News
Judas Priest announce huge London gig with Alice Cooper
Judas Priest’s 2025 Shield Of Pain tour is getting even more massive, with a new date in Scarborough and an absolutely whopping show at The O2 in London.
Fifty years after he invented shock rock, Alice Cooper reflects on the bad guy everyone told him he was.
Rock musicians are famous for canceling interviews when they have even the slightest of sniffles. But when we call Alice Cooper, he has fresh stitches in his mouth -- and he’s still ready to talk. “I have just had oral surgery this morning, so I’m...okay,” he says with a chuckle. “It was an implant that came loose so they had to go in and do some stitching...but it’s fine.
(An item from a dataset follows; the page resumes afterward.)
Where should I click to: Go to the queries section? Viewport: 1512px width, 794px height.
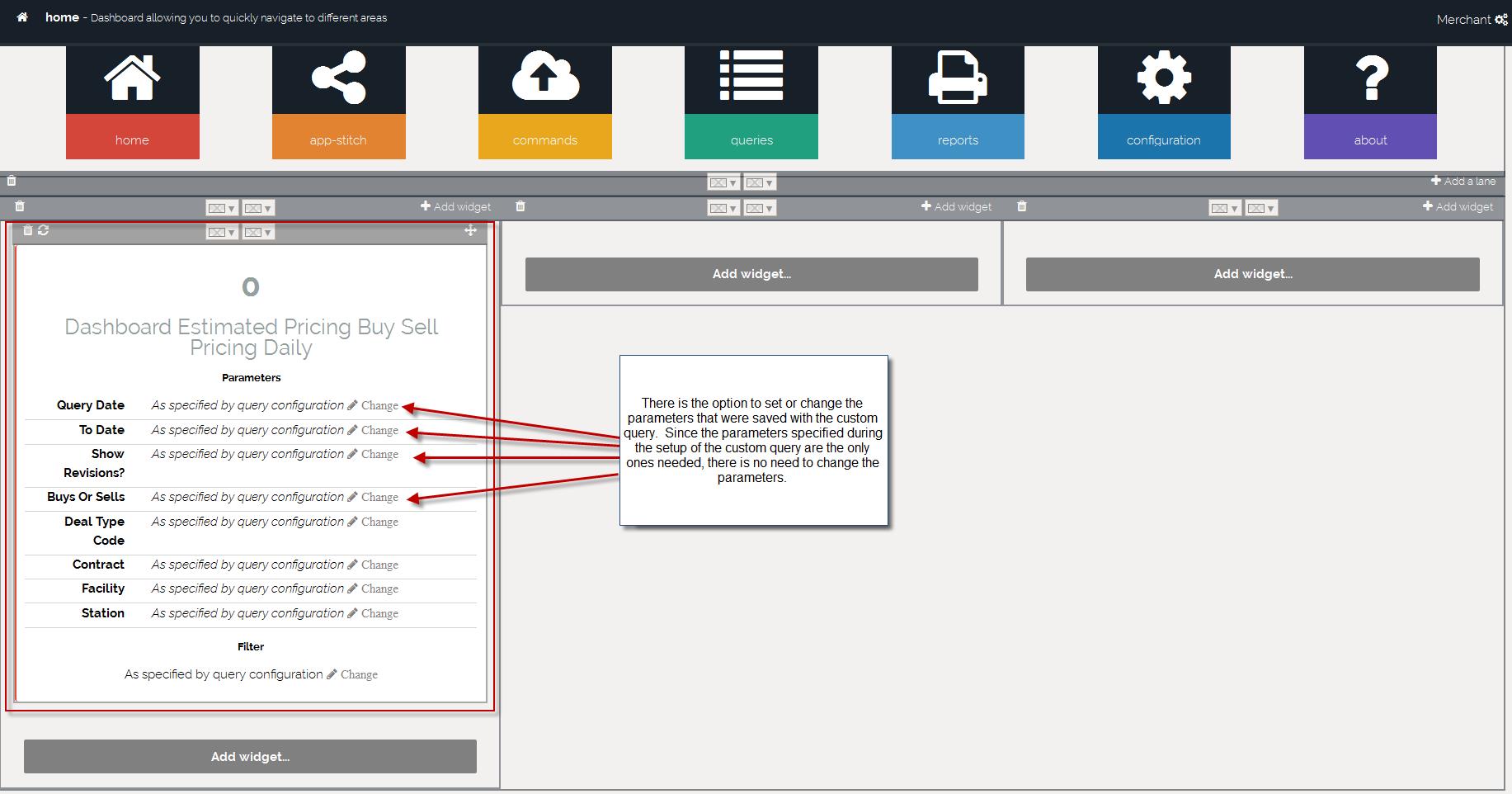(751, 102)
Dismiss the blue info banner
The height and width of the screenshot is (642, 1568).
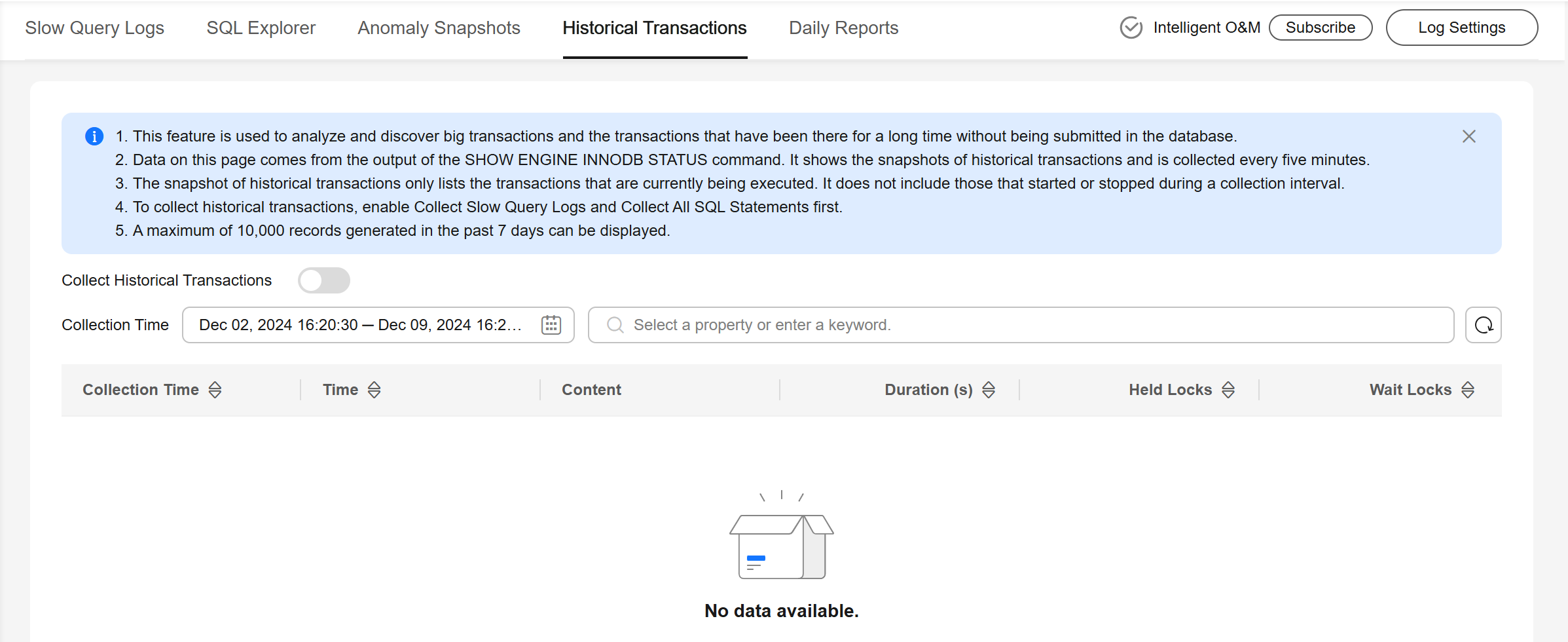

I’m not in a bad mood.”
That he's willing to chat with us about his legacy the afternoon after he’s gone under the knife is a testament to how much Alice Cooper lives and dies by one rule: the show must go on. Since he invented shock rock fifty years ago in a flurry of gore and feathers at a Toronto music festival (we'll get to that), the Motor City maniac has made our ghoulish entertainment his life’s work, chopping off his head night after night in the hopes of keeping our eyes glued to the stage.
Now, with 27 studio albums, thousands of live shows, and an ocean’s worth of fake blood under his wheels, rock and roll’s ultimate ringmaster shows no sign of stopping, having just announced a 50th anniversary tour of the UK with openers MC50 and The Stranglers. And while those acts might seem a little down-to-earth compared to Alice Cooper's elaborate theatrical production, Alice says that’s just the way he likes it.
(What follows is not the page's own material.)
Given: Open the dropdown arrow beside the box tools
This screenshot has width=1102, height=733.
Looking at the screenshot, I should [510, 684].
“It’s funny, because we don’t really put shows together that are shock rock,” he says. “We did a tour with Rob Zombie, and a tour with Manson, but generally we go out with bands like Iron Maiden, Mötley Crüe...we recently talked about going out with Peter Frampton! It’s kind of classic rock to us. I’d personally rather have a straighter rock band in front of us.
“If it all screams,” says Alice, “nothing screams.”
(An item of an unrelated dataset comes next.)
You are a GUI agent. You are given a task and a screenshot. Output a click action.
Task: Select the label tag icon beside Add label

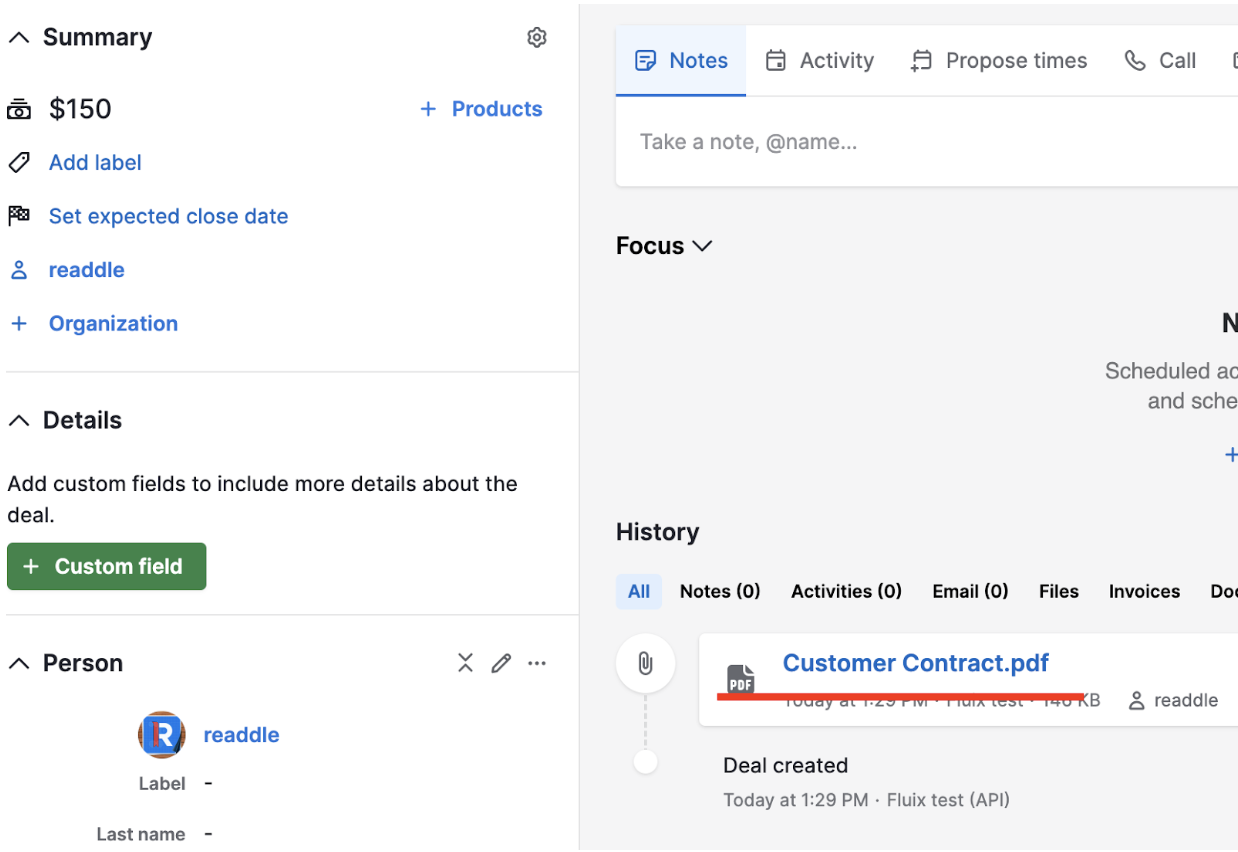tap(18, 162)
You’ve said that you’re bringing a new live show out on the road this year, and it’s still in its early stages. Does that ever involve having to tone down your setlist, to make room for the theatrical production?
Well, we’ve always looked at it as, you need a great opening, and you have to give them the hits. And we’ve come into a formula now where I do a thing in the middle, a Halo Of Flies or Dirty Diamonds, where the band can show off. I probably have the best touring band out there -- our drummer, Glen Sobel, was voted by Drumming Magazine as best rock drummer; Nita Strauss was voted Best Female Guitarist by Guitar World -- so I need to show them off a bit. And while they’re doing that, that’s when I get ready for the theatrical parts of the show. And the next time they see Alice, THAT’S when they get the theatrical part.
Right now, it’s about taking those songs and milking them. And we want them to see an opening they haven’t seen. They know they’re going to get School's Out, and Poison, and Eighteen, and Billion Dollar Babies -- I’d be disappointed if I saw the Stones and they didn’t play Satisfaction and Brown Sugar. We’ll give ‘em the hits, it’s just how you package the hits now. For me, this, when we get into rehearsals, this is the most fun part of the show.
Is there a tactic you come back to, like ‘Show, don’t tell’, that helps you keep the show fresh when reorganizing it?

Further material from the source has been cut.